Ces médicaments qui sont utilisés pour éviter la survenue des crises convulsives chez le malade épileptique présentent parfois une toxicité importante difficile à déceler cliniquement, ce qui explique que, depuis plusieurs années, on réalise le suivi thérapeutique pharmacologique des antiépileptiques ;

- les antibiotiques (amikacine, gentamicine, vancomycine, teicoplanine,…).

Le suivi thérapeutique pharmacologique des antibiotiques a longtemps été limité aux aminoglycosides et aux glycopeptides dont la néphrotoxicité est redoutée ;

- les antirétroviraux (saquinavir, ritonavir, didanosine, lamivudine, …).

Le suivi thérapeutique pharmacologique fait partie des moyens dont on dispose pour rendre le plus optimal possible le traitement d’une pathologie restant encore aujourd’hui incurable ;

- les antifongiques (amphotéricine B, itraconazole, voriconazole, posaconazole,…).

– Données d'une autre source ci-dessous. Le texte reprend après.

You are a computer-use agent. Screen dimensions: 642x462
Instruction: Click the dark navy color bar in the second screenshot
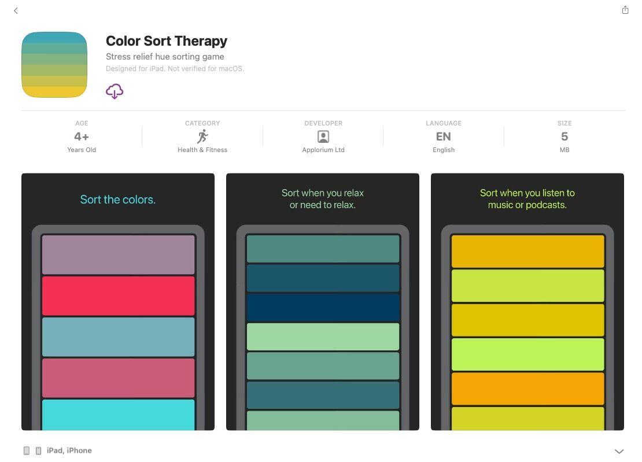tap(323, 307)
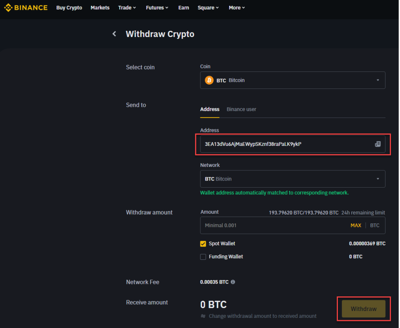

Même si l’index thérapeutique de ces médicaments est relativement large, leur suivi thérapeutique pharmacologique est intéressant puisqu’il permet de réduire le développement de résistances et aussi de diminuer le coût et la durée des traitements ;

- les immunosuppresseurs (ciclosporine, tacrolimus, sirolimus, évérolimus, acide mycophénolique, …) ;

- les médicaments du système cardiovasculaire (digoxine, amiodarone, disopyramide, propafénone, flécaïnide,…) ;

- les psychotropes (amitriptyline, imipramine, clomipramine, désipramine, clozapine, lithium, midazolam,…) ;

Tableau 7: Caractéristiques requises pour qu’un médicament soit candidat à un programme de STP [98]

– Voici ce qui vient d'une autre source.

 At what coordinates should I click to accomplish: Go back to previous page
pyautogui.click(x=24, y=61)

Caractéristiques requises pour qu’un médicament soit candidat à un programme de STP

Analytiques Disponibilité d’une méthode de dosage appropriée à

un coût supportable

Pharmacocinétiques

• Connaissances pharmacocinétiques adéquates sur le médicament (incluant la sous-population

considérée)

• Forte variabilité interindividuelle de la disposition du médicament dans l’organisme • Paramètres pharmacocinétiques individuels peu prévisibles (variabilité intrinsèque ou facteurs confondants) • Faible variabilité intra-individuelle de la disposition du médicament

Pharmacodynamiques

• Connaissances pharmacodynamiques adéquates sur le médicament

• Effet pharmacologique relié de manière consistante à la concentration sanguine

• Effet pharmacologique reproductible sur une période de temps étendue

• Marge thérapeutique étroite (c’est-à-dire faible différence entre concentrations efficaces et toxiques) • Effets réversibles en cas d’adaptation posologique

Cliniques

• Absence de marqueurs facilement mesurables pour le suivi (comme l’INR, par exemple, marqueur adéquat pour l’anticoagulation orale)

• Intervalle thérapeutique établi et validé en clinique (concentrations cibles)

• Démonstration d’un meilleur suivi basé sur le STP plutôt que sur le seul jugement clinique

• Durée de la thérapie suffisante pour que les patients puissent bénéficier d’un programme de STP

5. Méthodes de dosage :[99] [100] [101]

Les caractéristiques de la méthode choisie doivent répondre au mieux au but du dosage et a son degré d’urgence : recherche qualitative, dosage en cas d’intoxication, suivi thérapeutique, étude pharmacocinétique.

Ainsi, la limite de quantification, la sensibilité, les limites de linéarité et la spécificité sont différentes selon que l’on recherche une intoxication ou que l’on réalise un dosage pour suivi thérapeutique avec ajustement de posologie possible.

Le temps passé à l’exécution de l’analyse, ainsi que son prix de revient sont également des éléments à prendre en compte.